» Problem
If a line of the data below contains the string "circle", copy it into your answer.
** Opening Task material block **
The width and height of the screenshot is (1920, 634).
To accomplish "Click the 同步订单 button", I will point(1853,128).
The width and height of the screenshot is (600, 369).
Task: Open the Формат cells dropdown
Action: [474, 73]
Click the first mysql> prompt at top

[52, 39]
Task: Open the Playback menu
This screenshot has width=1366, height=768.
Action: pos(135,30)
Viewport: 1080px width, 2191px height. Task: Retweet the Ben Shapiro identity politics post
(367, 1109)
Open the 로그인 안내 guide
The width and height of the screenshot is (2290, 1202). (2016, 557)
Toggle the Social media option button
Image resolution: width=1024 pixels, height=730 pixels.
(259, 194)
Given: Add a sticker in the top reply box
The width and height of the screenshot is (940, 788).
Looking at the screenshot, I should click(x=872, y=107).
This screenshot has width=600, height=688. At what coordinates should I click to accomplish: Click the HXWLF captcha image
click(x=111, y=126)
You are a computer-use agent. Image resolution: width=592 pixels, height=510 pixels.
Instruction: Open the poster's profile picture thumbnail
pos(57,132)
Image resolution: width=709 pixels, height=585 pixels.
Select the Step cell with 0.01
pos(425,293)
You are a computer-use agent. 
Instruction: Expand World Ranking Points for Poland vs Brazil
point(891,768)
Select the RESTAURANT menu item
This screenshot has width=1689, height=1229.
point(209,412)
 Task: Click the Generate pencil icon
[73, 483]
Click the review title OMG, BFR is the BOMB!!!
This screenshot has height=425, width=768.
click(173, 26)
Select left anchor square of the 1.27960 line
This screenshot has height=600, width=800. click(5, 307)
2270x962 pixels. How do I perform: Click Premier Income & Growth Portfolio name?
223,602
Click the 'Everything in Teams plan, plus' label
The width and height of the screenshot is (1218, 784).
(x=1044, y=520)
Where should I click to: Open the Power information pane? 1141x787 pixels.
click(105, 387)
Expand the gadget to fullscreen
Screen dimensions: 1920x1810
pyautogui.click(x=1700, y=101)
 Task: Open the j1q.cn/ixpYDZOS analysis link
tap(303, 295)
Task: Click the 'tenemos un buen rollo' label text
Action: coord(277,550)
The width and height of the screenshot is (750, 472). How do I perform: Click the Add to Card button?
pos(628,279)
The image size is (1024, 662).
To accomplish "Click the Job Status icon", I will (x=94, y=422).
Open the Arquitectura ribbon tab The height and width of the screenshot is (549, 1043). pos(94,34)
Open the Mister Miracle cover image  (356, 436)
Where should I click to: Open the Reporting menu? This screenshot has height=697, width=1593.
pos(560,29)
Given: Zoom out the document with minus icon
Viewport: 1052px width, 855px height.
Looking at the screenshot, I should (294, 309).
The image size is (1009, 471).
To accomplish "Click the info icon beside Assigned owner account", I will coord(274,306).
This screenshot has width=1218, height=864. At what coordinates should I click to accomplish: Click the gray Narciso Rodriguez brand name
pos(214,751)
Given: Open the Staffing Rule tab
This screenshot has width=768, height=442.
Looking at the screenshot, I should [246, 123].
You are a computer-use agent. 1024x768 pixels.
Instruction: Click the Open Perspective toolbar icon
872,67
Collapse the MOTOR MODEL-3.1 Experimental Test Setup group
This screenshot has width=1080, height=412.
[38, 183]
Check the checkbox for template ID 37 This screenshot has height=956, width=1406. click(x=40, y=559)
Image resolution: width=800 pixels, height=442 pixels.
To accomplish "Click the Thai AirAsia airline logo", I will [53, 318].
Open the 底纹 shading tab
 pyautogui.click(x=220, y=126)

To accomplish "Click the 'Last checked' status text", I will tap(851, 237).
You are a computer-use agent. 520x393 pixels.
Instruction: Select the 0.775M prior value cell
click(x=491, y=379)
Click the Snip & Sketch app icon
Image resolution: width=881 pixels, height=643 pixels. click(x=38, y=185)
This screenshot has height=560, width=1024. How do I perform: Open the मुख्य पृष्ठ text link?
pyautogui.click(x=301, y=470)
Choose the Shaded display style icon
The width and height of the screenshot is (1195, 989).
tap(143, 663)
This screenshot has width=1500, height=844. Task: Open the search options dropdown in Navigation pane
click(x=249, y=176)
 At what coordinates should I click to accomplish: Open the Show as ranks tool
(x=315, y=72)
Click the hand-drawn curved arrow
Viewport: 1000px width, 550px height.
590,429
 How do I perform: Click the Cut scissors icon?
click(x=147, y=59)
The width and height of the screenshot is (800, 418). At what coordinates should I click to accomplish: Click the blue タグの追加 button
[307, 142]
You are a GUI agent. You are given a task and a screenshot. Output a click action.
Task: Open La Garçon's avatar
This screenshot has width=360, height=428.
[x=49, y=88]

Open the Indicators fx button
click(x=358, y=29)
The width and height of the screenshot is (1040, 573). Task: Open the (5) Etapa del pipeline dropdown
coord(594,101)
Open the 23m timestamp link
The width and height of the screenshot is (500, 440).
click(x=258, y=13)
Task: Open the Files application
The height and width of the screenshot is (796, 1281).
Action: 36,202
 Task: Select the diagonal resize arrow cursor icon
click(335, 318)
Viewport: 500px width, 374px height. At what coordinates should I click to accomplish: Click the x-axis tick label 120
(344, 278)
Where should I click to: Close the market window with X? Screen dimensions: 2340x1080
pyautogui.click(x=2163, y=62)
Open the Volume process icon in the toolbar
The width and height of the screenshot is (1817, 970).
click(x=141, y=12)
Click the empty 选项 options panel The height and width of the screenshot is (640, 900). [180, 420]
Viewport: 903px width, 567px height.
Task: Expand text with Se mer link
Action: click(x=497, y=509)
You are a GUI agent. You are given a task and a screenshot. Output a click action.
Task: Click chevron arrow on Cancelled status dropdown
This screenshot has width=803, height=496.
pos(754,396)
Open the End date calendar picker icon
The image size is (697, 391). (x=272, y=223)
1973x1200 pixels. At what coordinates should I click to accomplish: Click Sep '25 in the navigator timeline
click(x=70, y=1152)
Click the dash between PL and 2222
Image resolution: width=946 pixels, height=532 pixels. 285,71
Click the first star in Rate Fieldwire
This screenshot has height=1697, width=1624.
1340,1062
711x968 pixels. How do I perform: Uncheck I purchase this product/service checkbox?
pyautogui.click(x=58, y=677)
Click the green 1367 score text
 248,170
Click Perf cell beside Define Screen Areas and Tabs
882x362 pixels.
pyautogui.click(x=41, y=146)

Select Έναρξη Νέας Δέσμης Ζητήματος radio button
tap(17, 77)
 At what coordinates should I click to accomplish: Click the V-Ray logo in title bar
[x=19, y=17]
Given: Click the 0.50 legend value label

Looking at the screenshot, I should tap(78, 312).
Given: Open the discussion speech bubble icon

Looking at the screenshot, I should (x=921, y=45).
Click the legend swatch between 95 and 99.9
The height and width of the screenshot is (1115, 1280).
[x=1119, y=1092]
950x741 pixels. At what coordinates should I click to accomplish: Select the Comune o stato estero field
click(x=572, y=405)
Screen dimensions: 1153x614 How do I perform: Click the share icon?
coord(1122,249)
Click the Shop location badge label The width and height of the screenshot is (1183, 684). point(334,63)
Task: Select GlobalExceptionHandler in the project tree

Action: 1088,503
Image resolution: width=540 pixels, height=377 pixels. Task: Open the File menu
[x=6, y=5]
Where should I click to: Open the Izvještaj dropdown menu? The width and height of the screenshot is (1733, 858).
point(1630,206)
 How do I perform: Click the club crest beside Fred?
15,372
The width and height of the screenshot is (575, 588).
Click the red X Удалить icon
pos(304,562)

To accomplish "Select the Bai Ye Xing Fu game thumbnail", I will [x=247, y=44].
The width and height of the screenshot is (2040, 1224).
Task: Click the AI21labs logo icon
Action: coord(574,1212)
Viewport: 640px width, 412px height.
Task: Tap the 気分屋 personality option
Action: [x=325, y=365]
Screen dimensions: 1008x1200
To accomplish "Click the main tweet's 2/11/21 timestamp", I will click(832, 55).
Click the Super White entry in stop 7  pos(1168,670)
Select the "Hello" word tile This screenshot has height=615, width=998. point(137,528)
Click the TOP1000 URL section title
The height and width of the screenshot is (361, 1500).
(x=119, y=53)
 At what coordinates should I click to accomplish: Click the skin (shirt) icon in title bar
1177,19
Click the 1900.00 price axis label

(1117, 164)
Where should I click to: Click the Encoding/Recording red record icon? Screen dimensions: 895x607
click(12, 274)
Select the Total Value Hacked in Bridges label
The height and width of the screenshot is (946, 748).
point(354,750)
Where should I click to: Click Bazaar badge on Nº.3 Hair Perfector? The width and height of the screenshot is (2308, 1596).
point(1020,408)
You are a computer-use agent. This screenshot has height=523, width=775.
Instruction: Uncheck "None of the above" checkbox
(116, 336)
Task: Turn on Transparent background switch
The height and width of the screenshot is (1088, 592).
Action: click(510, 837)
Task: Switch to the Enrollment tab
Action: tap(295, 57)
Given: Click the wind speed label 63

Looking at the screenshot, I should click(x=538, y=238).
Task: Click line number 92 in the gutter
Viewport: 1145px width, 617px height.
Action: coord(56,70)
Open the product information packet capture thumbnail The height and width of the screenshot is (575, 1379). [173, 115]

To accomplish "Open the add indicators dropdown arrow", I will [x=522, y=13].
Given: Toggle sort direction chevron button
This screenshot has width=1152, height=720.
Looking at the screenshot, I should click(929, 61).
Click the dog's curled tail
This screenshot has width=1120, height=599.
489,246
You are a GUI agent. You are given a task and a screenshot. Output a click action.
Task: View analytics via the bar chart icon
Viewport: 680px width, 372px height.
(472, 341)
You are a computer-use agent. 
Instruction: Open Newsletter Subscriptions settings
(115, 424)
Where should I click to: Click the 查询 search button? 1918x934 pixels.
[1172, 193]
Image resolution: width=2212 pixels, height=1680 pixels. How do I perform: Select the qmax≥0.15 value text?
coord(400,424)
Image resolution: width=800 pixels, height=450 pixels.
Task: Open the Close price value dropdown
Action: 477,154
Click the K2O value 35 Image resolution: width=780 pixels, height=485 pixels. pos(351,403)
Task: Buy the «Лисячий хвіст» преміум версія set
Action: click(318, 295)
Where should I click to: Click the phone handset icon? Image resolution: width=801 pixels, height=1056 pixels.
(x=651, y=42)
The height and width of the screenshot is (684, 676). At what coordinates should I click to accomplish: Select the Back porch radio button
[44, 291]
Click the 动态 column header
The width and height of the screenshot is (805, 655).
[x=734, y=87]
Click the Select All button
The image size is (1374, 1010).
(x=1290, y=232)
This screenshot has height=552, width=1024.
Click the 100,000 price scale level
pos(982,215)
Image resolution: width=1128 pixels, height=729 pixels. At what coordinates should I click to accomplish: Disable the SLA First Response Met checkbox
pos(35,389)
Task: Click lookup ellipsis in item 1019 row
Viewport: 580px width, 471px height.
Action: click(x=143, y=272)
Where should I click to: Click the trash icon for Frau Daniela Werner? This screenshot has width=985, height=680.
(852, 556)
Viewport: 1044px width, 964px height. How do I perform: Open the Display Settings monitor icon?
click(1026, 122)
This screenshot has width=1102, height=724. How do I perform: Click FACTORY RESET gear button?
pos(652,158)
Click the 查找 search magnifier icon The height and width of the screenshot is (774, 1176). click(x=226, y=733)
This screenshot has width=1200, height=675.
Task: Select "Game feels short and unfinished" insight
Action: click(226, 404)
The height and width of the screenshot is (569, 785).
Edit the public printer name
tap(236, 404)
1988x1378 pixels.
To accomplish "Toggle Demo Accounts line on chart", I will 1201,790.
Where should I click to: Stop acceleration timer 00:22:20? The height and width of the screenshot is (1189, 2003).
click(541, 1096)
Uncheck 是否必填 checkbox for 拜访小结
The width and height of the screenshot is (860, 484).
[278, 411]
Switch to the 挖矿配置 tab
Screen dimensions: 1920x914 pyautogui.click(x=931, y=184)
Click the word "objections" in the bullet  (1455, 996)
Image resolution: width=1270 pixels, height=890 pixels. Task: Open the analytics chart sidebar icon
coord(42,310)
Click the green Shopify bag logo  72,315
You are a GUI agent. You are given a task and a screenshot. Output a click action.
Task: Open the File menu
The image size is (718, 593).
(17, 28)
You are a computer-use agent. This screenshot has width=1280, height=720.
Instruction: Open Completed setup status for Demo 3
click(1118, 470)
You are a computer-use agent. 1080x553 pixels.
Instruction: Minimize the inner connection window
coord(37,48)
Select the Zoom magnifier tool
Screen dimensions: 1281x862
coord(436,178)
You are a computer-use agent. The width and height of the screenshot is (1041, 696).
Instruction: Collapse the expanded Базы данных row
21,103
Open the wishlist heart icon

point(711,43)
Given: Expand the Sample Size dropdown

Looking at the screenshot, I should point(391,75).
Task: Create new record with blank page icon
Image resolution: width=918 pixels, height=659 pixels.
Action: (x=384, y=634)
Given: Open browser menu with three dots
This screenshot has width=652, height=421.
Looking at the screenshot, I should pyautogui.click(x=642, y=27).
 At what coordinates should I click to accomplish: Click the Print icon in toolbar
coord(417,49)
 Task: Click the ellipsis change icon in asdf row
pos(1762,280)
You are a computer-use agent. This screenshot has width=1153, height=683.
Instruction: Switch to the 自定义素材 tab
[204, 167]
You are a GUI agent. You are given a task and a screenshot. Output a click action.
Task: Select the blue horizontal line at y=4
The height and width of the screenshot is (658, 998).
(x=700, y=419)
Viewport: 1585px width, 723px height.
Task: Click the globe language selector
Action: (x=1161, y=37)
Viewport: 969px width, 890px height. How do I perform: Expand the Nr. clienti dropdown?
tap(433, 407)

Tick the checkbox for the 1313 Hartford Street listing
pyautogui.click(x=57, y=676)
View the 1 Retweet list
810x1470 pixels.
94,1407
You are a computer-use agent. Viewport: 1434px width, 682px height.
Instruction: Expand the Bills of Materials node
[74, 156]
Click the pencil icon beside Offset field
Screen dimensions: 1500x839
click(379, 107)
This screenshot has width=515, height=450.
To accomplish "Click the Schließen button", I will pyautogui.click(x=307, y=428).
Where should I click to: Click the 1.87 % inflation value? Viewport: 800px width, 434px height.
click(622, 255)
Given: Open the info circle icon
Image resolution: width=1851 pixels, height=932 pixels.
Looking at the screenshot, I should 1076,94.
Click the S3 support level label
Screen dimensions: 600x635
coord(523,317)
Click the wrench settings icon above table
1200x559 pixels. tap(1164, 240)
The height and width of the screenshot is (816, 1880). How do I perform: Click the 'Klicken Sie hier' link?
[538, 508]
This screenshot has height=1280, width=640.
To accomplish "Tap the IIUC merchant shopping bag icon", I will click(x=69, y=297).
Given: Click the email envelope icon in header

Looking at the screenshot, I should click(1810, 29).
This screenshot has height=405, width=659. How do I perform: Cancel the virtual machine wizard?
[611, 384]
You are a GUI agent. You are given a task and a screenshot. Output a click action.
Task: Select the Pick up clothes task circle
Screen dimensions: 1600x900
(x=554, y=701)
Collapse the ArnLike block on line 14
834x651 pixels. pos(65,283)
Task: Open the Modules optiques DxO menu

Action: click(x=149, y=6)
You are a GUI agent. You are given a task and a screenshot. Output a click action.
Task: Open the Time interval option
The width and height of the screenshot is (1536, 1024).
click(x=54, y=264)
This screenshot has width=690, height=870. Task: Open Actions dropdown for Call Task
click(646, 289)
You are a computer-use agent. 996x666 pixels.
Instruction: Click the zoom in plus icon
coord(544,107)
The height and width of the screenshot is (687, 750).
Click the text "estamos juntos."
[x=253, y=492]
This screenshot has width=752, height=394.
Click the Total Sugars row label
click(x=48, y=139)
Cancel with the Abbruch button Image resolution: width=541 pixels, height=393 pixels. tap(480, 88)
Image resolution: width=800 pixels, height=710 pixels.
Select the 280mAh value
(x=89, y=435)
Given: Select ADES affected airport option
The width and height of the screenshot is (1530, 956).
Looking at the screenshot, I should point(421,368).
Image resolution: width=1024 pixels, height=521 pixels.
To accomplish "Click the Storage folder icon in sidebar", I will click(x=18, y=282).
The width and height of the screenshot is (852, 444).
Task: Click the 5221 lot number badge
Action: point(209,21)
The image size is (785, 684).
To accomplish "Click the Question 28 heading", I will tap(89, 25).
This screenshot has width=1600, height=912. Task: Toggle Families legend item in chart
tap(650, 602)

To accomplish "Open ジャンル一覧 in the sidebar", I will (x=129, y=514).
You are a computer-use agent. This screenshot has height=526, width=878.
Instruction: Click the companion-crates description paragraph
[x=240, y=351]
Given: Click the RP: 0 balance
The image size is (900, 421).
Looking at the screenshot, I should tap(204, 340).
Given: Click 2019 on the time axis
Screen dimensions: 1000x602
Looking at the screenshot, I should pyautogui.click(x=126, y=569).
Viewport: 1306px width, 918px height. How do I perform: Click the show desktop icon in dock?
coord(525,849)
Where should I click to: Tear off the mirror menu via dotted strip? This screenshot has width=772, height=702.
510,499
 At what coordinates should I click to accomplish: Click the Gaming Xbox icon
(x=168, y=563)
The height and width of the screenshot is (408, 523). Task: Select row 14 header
** Closing Task material block **
» Answer to this problem
Given: Open the info circle icon
Task: Select the Pick up clothes task circle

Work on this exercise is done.